Contributors
Bala Balaiah, Data & Analytics Practice Lead
William Boyd, Data Engineer
This is part 2 of a 3-part blog series about uploading a custom ML script to Sagemaker. If you haven’t read Part 1 in the series, we recommend you start there. Part 2 will cover creating a Training Job and Endpoint for your model using Sagemaker and builds on the content covered in our first installment.

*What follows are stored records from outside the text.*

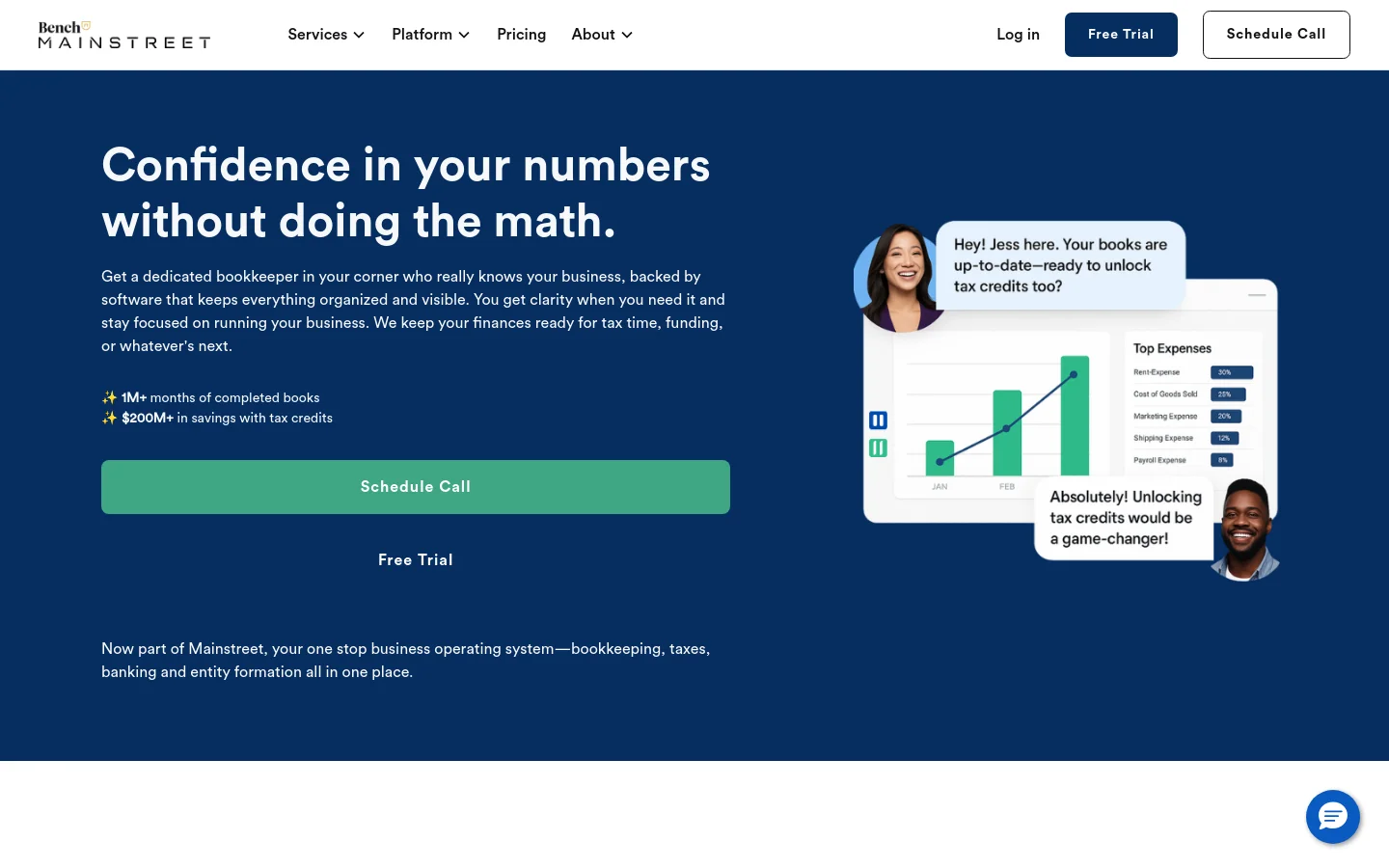The width and height of the screenshot is (1389, 868).
Task: Open the live chat bubble icon
Action: click(x=1332, y=817)
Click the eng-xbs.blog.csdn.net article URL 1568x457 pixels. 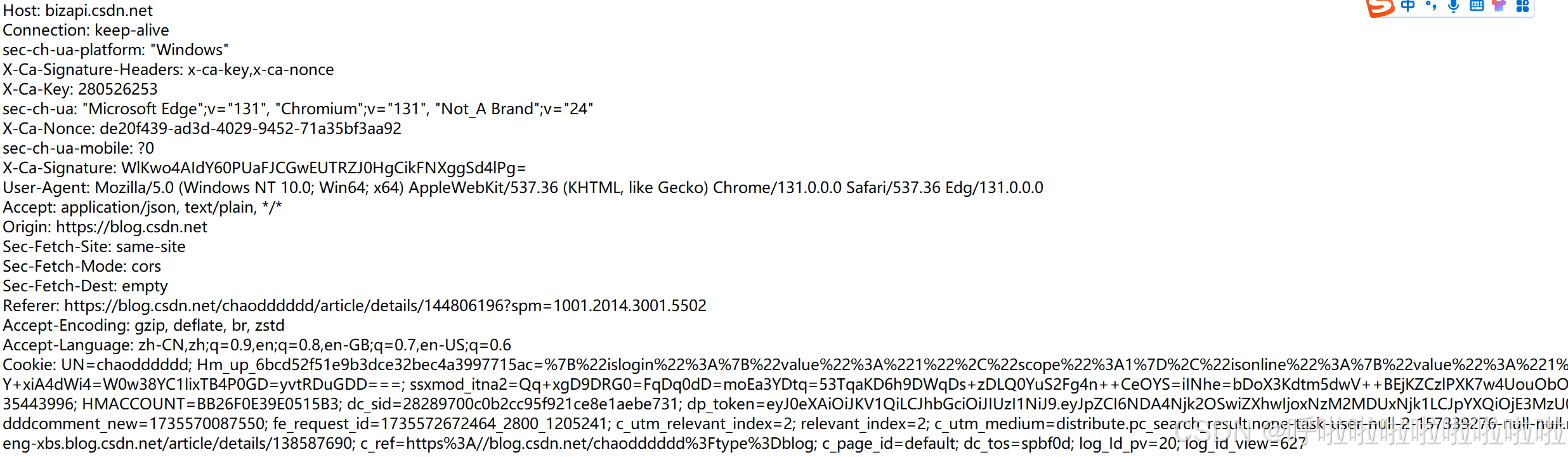pyautogui.click(x=178, y=444)
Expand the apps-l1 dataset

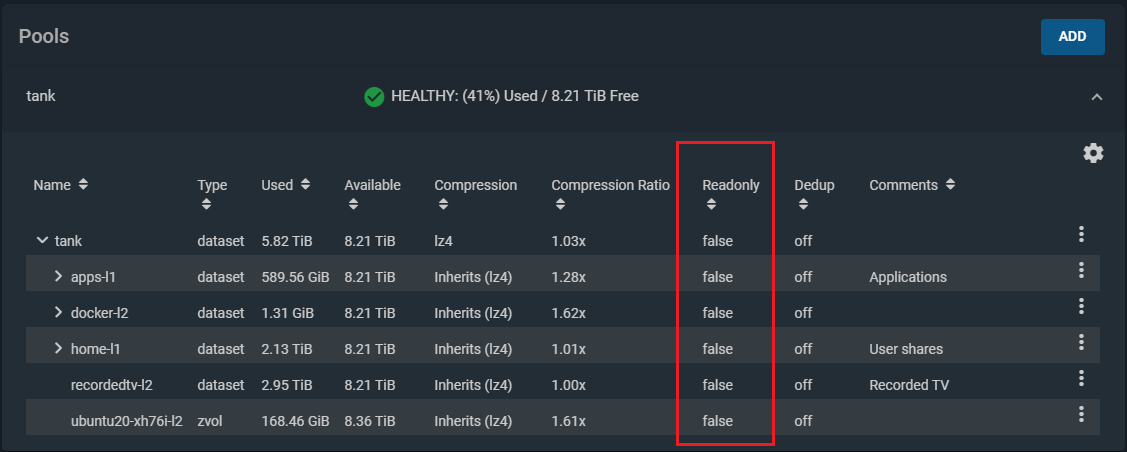[59, 277]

After you have pushed your container to AWS, check AWS ECR and confirm that the repository now contains your image. Once we have our container uploaded to ECR, we can begin to move over to Sagemaker. The first step we will take is to run a training job on our model. First, navigate to AWS Sagemaker, then on the left side of the screen, under Training, select Training Jobs. Here, we will create a new training job to save a model artifact into S3. So, do a training job and give it a name. For example, we called ours “iris-training-{date}” with today’s date filled in. Then, you want to choose an IAM role with access to Sagemaker, ECR, and S3. Under Algorithm Options, you want to pick Your Own Algorithm Container in ECR. Here, we will have to run back to ECR to get our container URI. You can open ECR in a new tab, and under your repositories, find the one you created for this project. Then, you should see a container with the tag “latest.” Then, you want to copy the URI for it.
Now that we have that, go back to your Sagemaker training job. Paste the URI from our container into the box, and that is all we need to change for that section. Since this is a speedy training job, we can bring the max runtime down to just 20 minutes, as it should not take that long. Now, we need to add a hyperparameter. For our case, since our model was a KNeighbors Classifier, it would only take one Hyperparameter, which is the number of neighbors. So, select Add Hyperparameter. This data will go into the “hyperparameters.json” file our training script references. So, make sure you use the correct key that our script expects, in this case, “num_neighbors.” For our example, we will give it a value of 5.
Next, for the Input data configuration section, we will specify the S3 path to our training data. If you still need to, navigate over to S3 and create a bucket to be used for our model training. For our example, we just called it “sample-mlops-iris.” Now, within this bucket, make two others, one called “dataset” and one called “artifacts.” Then, drop your training data into the dataset bucket and copy the URI. Under “S3 Location” in the Input data configuration section, paste the URL that leads to your training data. Then, quickly return to S3 and get the URI for your “artifacts” bucket. Paste that under the Output data configuration section, and we are all set.
This training job will fetch our container from ECR and run our training script. The hyperparameters we set in the training job, as well as our training data from S3, will be fed into the script, and the resulting model will be saved in our S3 artifact bucket. After running the job, you should be able to see the results from the training job in that bucket.
After running our training job, we can now create a Sagemaker Model. Look under Inference, then Models section of Sagemaker, and select Create a new model. Please give it a name and copy our path to our container in ECR and the path to the model artifact we created in the previous step, then create the model.
The first step to creating an endpoint is to set up an endpoint configuration. Navigate to this section of Sagemaker under the Inference tab. Create a new model endpoint configuration and give it a name like “iris-model-config.” Since this is a quick example that we will test, we do not care about the time spent spinning up instances and tearing them down, so we will select a serverless endpoint. Under variants, please select the model we created in the previous step. Then, under actions, choose edit and set the “Max Concurrency” to 5.
Now go to the Endpoint section of Sagemaker and create a new endpoint. Select “use an existing endpoint configuration” and select the configuration from the previous step. Then, create the endpoint. After a few minutes of spinning everything up, you should get a message telling you your endpoint has been successfully created. Now, we can begin to make predictions using it.